Amazon launches AI platform aimed at corporate customers—joining Google and Microsoft

Innovation

Amazon announced Thursday it’s launching its own generative AI service through its cloud computing platform, targeting corporate customers who want to incorporate AI into their businesses, a split-off from other tech giants’ consumer-focused approaches to AI.
Amazon Web Services CEO Adam Selipsky delivers an address in 2021.

Amazon Web Services CEO Adam Selipsky delivers an address in 2021.

Getty Images for Amazon Web Services

Key Facts

The AI service Amazon Bedrock offers companies tools to build and grow their own artificial intelligence applications designed for their business needs, according to an announcement from Amazon Web Services.

The tools offered by Bedrock include two Amazon-designed large language models: Titan Text, which is a chatbot similar to ChatGPT that can create text for things like blog posts and emails, and Titan Embeddings, which helps with search personalization.

(DATA SECTION):
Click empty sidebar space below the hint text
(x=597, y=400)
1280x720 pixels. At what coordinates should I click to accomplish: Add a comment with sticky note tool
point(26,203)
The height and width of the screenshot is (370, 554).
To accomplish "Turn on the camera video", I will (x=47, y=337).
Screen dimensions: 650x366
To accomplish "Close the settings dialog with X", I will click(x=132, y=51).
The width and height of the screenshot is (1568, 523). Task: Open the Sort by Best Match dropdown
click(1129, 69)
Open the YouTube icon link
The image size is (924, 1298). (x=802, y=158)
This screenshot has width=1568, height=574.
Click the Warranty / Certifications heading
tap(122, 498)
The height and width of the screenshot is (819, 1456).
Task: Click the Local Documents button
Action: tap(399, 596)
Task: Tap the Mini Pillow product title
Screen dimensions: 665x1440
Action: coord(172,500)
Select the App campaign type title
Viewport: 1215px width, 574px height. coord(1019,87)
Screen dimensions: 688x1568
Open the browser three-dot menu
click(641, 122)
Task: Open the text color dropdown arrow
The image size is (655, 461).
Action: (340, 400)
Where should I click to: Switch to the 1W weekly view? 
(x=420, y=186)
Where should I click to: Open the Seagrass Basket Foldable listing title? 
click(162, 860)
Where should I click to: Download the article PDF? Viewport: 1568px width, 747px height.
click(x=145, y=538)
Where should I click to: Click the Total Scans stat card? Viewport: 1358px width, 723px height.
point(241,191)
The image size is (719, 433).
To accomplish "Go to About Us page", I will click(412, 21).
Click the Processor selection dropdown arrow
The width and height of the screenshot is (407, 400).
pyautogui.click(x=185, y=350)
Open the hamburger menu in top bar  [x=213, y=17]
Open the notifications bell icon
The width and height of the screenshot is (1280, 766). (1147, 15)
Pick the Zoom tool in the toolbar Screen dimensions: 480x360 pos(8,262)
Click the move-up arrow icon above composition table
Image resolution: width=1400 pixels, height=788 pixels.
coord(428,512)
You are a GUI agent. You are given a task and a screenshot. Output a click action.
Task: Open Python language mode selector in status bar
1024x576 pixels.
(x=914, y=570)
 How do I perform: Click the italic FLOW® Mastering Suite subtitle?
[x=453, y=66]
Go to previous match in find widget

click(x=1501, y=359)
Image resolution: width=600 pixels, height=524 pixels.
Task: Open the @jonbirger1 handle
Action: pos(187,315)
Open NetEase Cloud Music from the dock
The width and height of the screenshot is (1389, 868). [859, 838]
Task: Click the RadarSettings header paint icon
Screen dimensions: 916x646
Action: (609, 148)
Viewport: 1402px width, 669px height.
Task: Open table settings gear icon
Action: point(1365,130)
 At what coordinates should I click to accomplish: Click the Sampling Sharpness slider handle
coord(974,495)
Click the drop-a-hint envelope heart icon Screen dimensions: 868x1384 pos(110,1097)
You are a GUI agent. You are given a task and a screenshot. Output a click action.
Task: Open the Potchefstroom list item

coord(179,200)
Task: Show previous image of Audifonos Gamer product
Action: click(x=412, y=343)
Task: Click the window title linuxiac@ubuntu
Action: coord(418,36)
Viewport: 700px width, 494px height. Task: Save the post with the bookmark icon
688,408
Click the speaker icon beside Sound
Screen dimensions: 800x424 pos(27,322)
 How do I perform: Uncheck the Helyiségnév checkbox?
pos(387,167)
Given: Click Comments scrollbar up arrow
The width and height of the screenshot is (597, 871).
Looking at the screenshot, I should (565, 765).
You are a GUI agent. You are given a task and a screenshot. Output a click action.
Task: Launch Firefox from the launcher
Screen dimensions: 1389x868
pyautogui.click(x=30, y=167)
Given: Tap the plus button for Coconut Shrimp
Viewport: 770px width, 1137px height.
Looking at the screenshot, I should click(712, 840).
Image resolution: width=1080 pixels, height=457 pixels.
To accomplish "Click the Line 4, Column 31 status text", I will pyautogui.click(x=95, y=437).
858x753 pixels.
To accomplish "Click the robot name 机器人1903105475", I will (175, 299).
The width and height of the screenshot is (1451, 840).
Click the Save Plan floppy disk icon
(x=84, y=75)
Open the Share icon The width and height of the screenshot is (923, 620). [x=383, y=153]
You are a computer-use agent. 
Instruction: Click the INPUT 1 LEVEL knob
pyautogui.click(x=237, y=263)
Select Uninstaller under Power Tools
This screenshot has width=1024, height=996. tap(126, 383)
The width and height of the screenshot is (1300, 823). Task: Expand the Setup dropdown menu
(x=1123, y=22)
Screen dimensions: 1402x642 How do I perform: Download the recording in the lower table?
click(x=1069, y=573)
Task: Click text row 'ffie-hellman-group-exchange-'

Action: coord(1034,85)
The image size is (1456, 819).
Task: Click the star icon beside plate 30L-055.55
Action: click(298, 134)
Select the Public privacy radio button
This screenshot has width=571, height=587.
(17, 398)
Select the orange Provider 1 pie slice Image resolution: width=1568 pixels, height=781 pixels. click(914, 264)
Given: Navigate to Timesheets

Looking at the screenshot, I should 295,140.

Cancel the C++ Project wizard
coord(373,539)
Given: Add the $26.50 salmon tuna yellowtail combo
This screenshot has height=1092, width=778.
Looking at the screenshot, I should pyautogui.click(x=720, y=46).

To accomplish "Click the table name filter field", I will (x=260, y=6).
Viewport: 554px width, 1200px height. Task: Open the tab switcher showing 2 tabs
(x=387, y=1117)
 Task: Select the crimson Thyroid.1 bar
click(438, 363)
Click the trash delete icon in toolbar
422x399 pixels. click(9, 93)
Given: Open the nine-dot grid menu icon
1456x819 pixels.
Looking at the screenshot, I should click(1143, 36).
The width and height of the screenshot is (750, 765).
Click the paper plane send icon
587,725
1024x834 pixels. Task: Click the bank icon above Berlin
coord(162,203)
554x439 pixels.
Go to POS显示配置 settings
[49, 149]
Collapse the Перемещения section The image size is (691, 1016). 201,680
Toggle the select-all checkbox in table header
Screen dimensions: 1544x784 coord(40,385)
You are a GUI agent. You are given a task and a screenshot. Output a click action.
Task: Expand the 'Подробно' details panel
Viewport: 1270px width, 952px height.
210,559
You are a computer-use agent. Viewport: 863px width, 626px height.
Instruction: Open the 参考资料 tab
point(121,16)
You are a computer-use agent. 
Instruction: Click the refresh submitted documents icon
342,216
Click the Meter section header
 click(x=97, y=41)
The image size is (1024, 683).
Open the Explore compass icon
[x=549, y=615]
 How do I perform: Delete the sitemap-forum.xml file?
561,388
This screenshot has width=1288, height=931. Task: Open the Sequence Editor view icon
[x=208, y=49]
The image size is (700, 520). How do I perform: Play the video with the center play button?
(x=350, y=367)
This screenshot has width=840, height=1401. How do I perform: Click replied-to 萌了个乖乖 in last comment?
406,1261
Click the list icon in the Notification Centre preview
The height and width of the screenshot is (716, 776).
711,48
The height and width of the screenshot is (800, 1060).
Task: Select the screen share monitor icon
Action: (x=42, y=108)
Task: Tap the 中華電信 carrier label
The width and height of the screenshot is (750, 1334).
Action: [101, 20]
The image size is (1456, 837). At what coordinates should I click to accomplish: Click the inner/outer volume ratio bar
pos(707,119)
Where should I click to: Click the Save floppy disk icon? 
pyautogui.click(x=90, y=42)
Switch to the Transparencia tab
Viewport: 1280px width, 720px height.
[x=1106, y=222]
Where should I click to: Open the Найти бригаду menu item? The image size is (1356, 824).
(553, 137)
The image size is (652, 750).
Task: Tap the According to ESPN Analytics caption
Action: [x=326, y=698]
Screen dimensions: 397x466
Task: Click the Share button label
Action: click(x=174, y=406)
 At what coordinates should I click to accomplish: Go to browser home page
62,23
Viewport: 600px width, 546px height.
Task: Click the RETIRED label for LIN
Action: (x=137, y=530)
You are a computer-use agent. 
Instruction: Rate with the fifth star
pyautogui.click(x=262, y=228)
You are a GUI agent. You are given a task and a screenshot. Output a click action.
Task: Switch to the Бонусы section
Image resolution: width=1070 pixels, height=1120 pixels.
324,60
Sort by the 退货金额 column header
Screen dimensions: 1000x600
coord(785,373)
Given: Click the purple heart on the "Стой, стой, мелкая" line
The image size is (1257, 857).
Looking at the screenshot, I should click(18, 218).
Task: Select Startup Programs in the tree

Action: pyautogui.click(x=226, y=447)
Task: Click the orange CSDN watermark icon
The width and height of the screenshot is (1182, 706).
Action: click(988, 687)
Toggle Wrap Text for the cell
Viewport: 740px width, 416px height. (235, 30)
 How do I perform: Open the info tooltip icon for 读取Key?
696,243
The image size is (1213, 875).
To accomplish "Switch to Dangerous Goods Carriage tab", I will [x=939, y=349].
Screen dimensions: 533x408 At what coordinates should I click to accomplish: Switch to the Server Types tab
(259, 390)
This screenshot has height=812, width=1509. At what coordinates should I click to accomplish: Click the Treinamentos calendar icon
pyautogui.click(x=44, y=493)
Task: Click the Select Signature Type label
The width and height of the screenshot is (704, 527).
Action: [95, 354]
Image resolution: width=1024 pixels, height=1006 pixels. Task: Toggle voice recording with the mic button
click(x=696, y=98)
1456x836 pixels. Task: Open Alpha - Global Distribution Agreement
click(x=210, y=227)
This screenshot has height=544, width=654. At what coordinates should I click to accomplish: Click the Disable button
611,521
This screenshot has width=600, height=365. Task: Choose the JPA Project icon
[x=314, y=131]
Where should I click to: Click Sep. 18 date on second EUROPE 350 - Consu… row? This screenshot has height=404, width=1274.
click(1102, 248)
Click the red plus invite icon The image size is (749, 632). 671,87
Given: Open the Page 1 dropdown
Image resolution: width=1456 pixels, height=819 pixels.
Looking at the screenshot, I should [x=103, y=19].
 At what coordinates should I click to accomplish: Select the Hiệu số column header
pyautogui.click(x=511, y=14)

(TASK TO CARRY OUT): According to the Amazon AI article, what does Titan Embeddings help with? The records have no connection to the Amazon AI article.

(OUTPUT BELOW): Search personalization.